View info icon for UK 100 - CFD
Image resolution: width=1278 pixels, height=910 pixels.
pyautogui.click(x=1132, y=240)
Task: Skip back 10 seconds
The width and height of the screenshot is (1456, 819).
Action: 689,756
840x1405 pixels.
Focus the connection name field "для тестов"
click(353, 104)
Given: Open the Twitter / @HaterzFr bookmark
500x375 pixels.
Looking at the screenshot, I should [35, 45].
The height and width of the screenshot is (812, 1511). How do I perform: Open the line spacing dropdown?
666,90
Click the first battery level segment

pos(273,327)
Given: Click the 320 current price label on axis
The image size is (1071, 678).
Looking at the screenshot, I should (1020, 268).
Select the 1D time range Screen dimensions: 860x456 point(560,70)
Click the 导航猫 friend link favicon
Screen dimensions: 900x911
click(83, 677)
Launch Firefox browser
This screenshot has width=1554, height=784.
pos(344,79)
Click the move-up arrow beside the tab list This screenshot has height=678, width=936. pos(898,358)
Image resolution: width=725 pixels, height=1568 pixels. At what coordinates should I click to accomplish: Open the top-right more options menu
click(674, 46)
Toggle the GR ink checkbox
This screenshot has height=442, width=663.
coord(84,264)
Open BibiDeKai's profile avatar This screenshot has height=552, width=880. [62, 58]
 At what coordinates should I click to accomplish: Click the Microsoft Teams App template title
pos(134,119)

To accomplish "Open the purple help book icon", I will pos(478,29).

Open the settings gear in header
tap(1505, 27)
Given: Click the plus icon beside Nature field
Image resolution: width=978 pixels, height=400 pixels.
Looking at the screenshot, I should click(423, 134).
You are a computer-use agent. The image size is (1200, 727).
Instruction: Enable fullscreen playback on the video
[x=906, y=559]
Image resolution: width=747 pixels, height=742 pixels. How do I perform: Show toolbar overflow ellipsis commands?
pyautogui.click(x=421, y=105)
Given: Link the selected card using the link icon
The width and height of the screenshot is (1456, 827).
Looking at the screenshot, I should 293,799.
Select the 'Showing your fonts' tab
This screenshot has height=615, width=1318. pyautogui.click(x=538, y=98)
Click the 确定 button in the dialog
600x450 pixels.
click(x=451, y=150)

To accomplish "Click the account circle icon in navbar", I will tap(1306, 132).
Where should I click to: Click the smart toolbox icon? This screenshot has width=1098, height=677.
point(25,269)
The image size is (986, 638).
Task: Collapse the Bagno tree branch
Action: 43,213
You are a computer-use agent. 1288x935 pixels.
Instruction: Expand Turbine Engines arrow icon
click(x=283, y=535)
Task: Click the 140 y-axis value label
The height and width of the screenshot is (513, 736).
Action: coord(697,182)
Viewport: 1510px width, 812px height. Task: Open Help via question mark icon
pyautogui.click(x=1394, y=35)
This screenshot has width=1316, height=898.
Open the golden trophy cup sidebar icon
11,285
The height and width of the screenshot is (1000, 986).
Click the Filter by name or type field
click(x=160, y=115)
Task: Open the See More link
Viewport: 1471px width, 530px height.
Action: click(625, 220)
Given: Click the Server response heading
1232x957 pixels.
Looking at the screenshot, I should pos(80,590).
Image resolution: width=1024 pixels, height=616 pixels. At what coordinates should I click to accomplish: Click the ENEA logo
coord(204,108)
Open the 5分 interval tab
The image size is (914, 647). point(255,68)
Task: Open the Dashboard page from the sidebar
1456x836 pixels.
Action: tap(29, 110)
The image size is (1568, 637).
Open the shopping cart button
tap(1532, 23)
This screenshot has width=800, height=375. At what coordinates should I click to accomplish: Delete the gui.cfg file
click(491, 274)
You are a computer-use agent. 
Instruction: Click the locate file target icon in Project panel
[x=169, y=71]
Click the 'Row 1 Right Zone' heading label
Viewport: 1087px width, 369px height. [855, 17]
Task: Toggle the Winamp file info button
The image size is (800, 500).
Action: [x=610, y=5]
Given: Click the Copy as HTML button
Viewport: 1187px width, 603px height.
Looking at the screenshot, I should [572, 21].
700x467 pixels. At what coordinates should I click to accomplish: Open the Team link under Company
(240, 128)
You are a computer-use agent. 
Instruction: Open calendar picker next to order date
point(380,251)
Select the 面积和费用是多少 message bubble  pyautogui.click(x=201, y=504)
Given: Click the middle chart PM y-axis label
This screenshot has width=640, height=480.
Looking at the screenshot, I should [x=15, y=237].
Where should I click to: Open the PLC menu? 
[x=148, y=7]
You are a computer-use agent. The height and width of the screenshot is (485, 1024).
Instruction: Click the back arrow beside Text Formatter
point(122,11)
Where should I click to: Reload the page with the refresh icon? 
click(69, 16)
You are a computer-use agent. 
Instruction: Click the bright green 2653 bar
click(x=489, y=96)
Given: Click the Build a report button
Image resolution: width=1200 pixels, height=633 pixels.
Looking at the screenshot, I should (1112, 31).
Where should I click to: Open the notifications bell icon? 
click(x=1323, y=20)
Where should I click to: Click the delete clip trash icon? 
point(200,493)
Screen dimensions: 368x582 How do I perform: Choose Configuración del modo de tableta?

************

* **OBJECTIVE**
Repeat the stretch of items from the line containing "Click the 'Row 1 Right Zone' heading label" through the line containing "[x=148, y=7]" word for word, including both of those lines.

* **CORRECT RESULT**
Click the 'Row 1 Right Zone' heading label
Viewport: 1087px width, 369px height. [855, 17]
Task: Toggle the Winamp file info button
The image size is (800, 500).
Action: [x=610, y=5]
Given: Click the Copy as HTML button
Viewport: 1187px width, 603px height.
Looking at the screenshot, I should [572, 21].
700x467 pixels. At what coordinates should I click to accomplish: Open the Team link under Company
(240, 128)
You are a computer-use agent. 
Instruction: Open calendar picker next to order date
point(380,251)
Select the 面积和费用是多少 message bubble  pyautogui.click(x=201, y=504)
Given: Click the middle chart PM y-axis label
This screenshot has width=640, height=480.
Looking at the screenshot, I should [x=15, y=237].
Where should I click to: Open the PLC menu? 
[x=148, y=7]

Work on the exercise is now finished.